A Wash

Do you regularly wash your reusable grocery bags?
Don't be ashamed if you answered no. You are not alone. In a 2011 study, 97% of people interviewed admitted they NEVER wash their reusable bags.1
If you are like me, reusable bags not only hold groceries, but go to the beach, to school, to the soccer field, to work ....

It is a no brainer that these bags get dirty. When we add food to the mix, there is a real possibility that contamination can potentially cause food-borne illnesses.2  
So are reusable bags a health hazard? Should we give up trying to save the environment and go back to using plastic?

No. Would you  consider wearing single-use jeans because they get dirty and could also become a potential health hazard? I would have to throw away all my son's clothes, if that were the case.

The simple solution to avoiding the germs and saving the environment is washing.

Treat reusable bags like clothing and wash them regularly. A single wash by hand or by machine, even in cold water and with no bleach, reduces the bacteria contamination by 99.9%.1

Will you start washing your reusable bags? Do you have any tips if you already do?


1. Williams, D. L., Gerba, C. P., Maxwell, S., & Sinclair, R. G. (2011). Assessment of the potential for cross-contamination of food products by reusable shopping bags. Food Protection Trends, 31(8), 508-513.

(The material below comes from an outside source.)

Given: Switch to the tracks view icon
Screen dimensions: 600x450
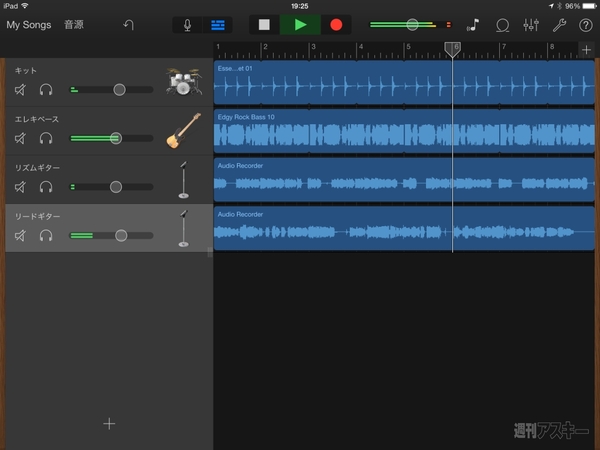Looking at the screenshot, I should (217, 24).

2. Repp, K.K. and Keene, W. E. (May 9, 2012). A pointsource norovirus outbreak caused by exposure to fomites. Journal of Infectious Diseases, 1–3. http:// www.oxfordjournals.org/our_journals/jid/prpaper. 


1 comment

  • Wow! I never really thought of bags that way! The more I think about it, the more I realize that they are exactly like clothes. You use them every day and they are both practical and stylish. I guess the only difference is that I don’t wash my bags as often as I wash my clothes. Even when my clothes don’t look dirty I still throw them in the wash. I am going to go wash my bags right now!